-- Work item --
Below are some records. Set down exactly the line holding "Click the Home icon in sidebar" and every later line through the end, omitting the pictures.

Top of Records for this task

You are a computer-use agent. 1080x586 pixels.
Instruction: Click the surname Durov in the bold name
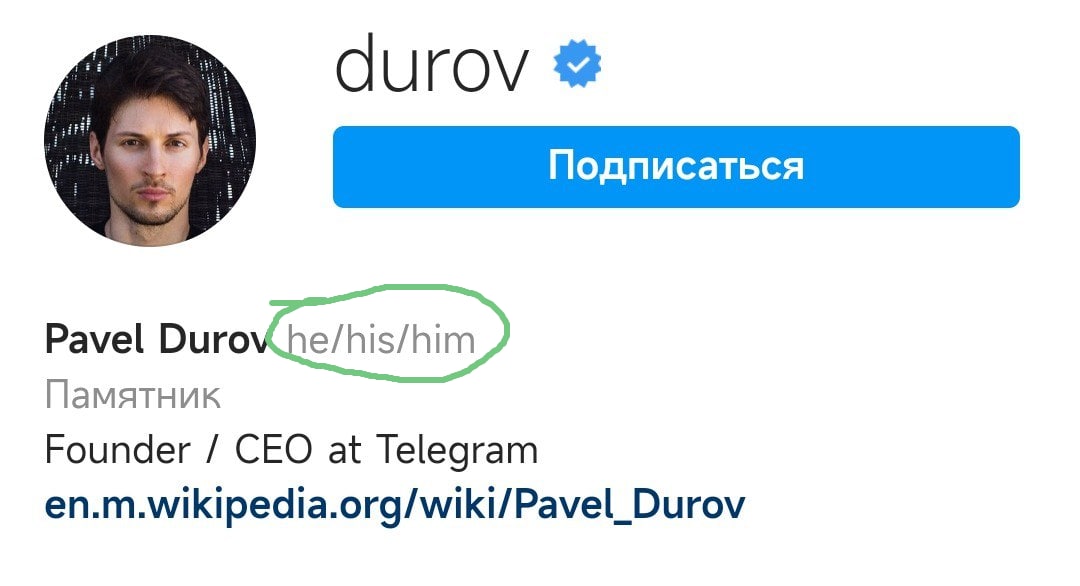pos(213,339)
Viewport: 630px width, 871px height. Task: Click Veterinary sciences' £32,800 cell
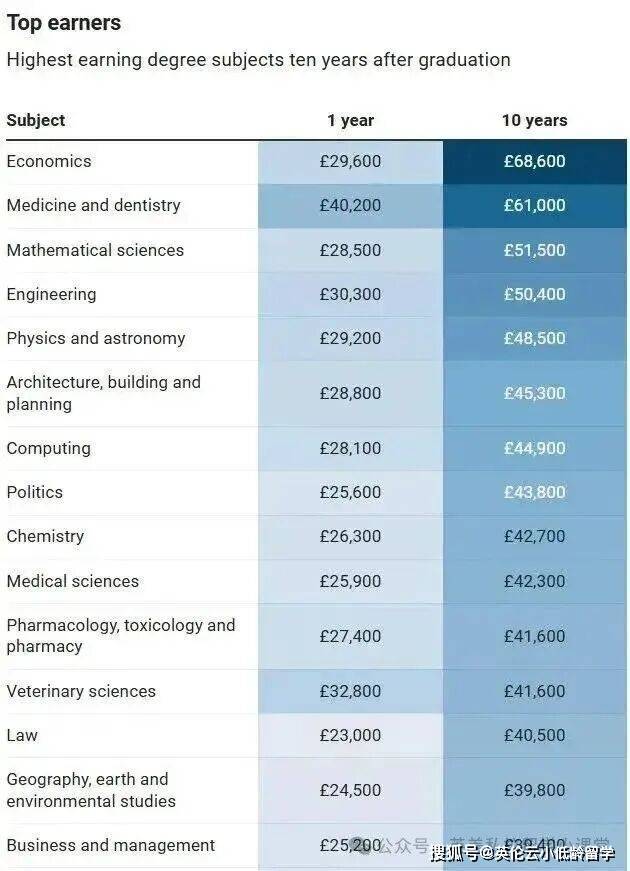[x=350, y=691]
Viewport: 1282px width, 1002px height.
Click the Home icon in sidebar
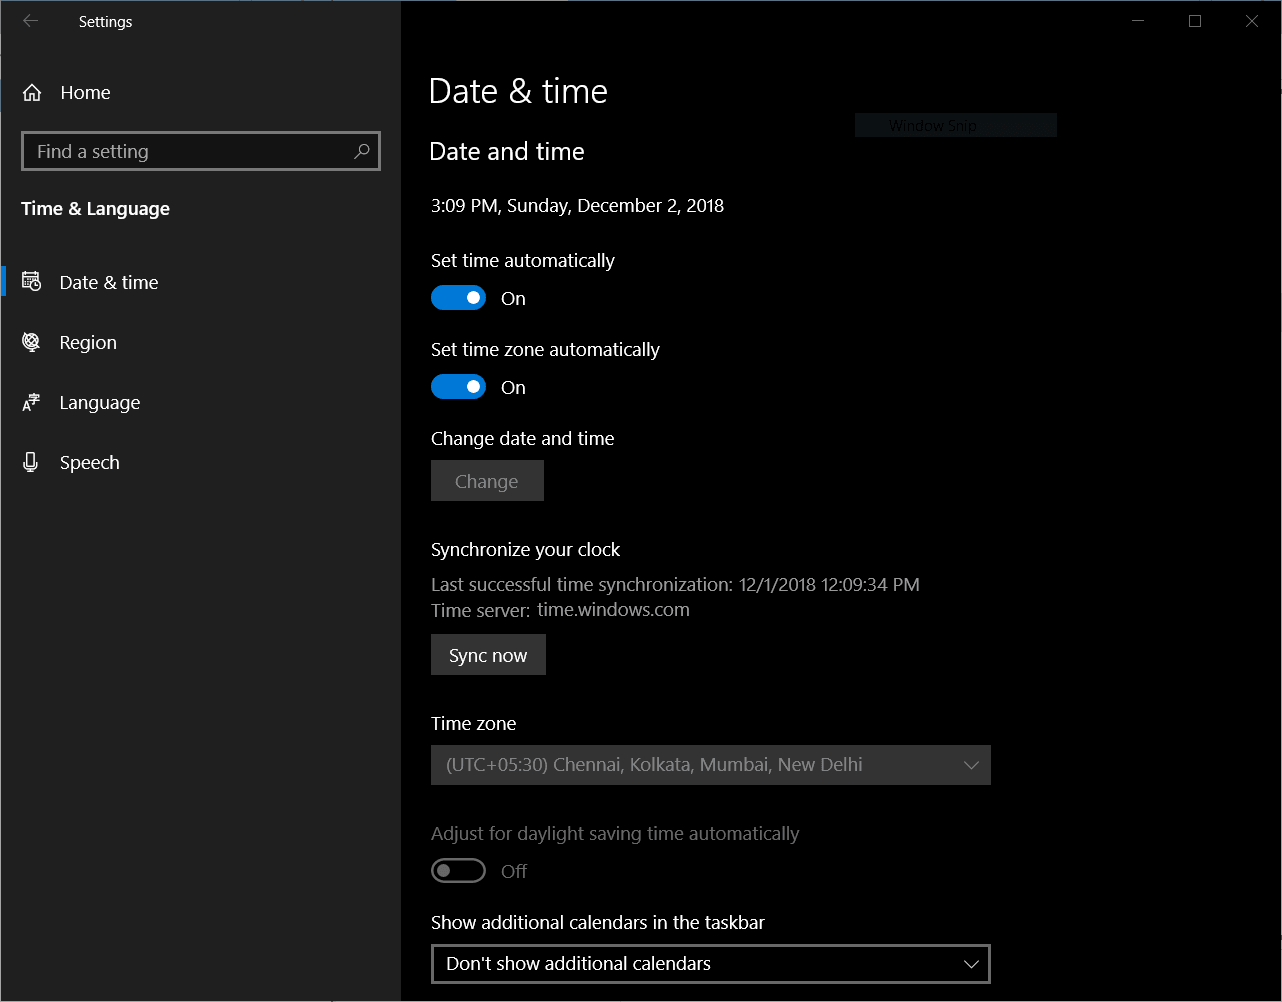30,92
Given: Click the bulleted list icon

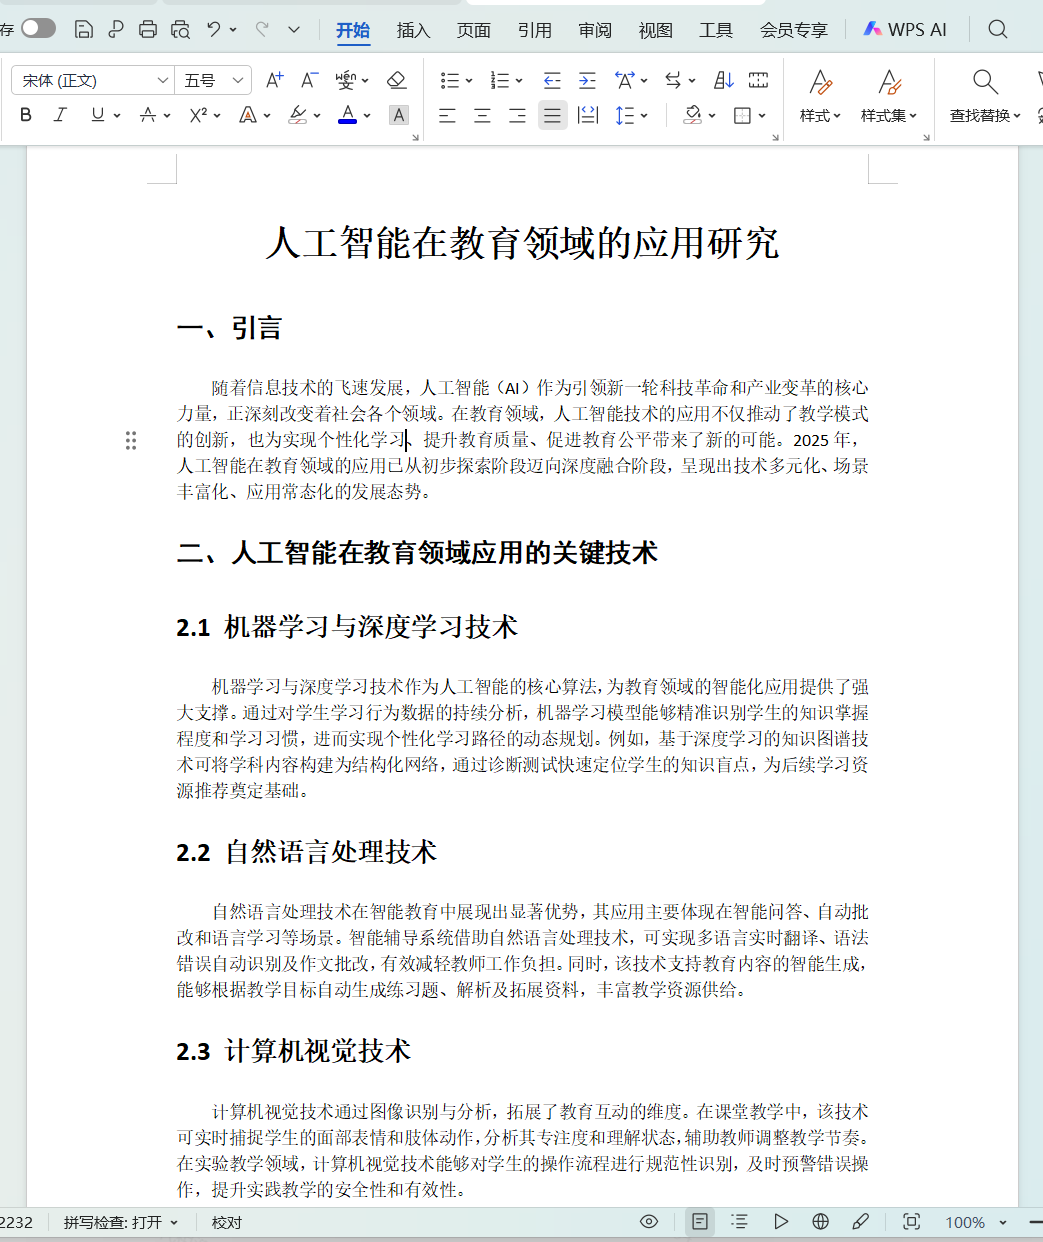Looking at the screenshot, I should [449, 80].
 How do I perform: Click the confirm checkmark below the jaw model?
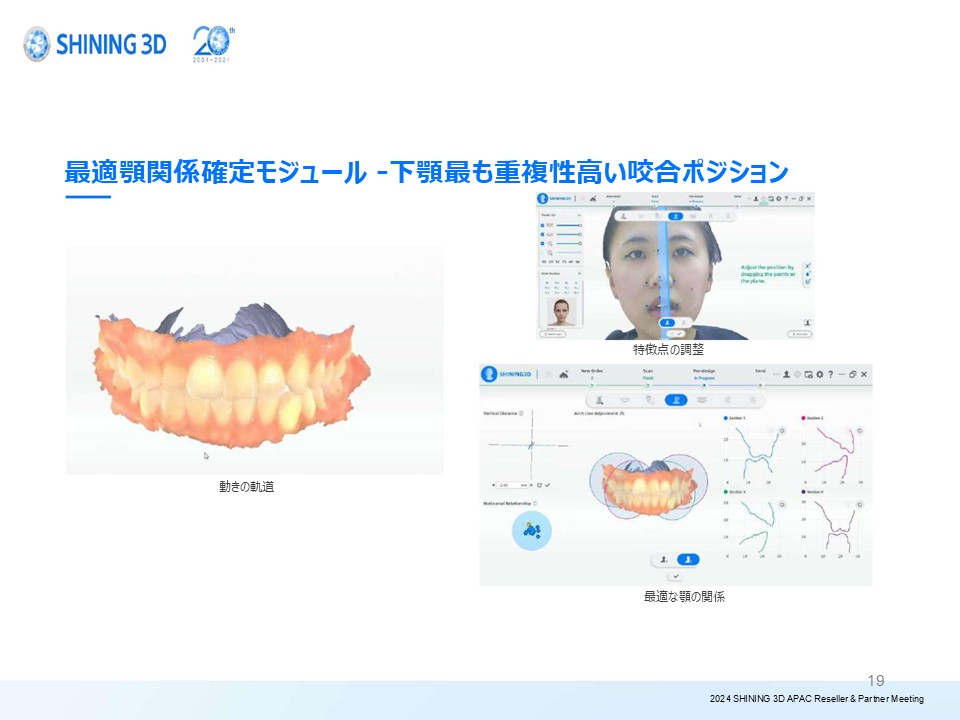coord(677,576)
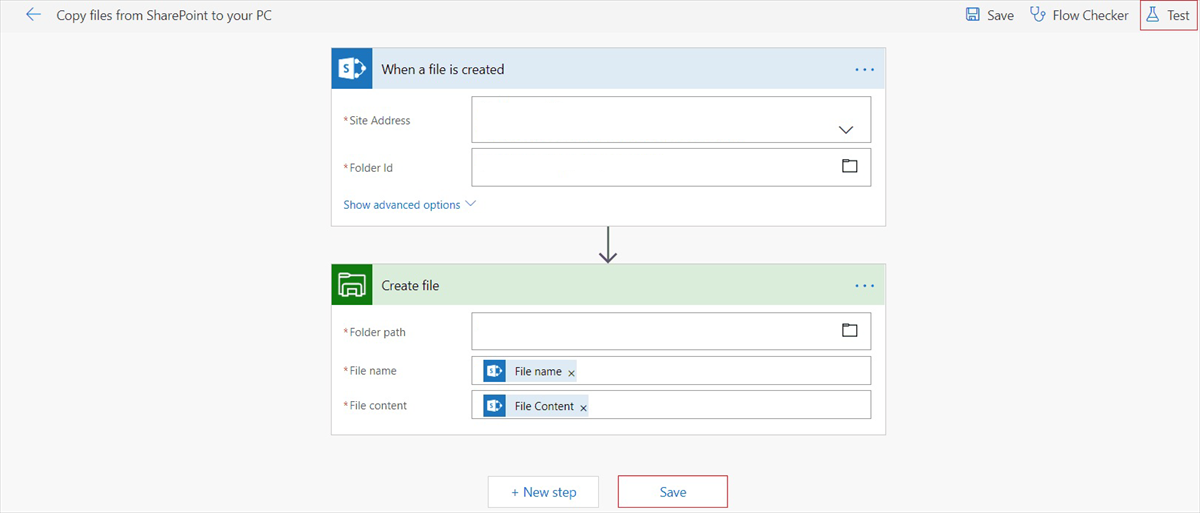Expand the Site Address dropdown

pos(846,130)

Bottom of Records for this task

-- Result below --
Click the Home icon in sidebar
30,92
Given: Click the bulleted list icon

Looking at the screenshot, I should [449, 80].
 How do I perform: Click the confirm checkmark below the jaw model?
coord(677,576)
Expand the Site Address dropdown

pos(846,130)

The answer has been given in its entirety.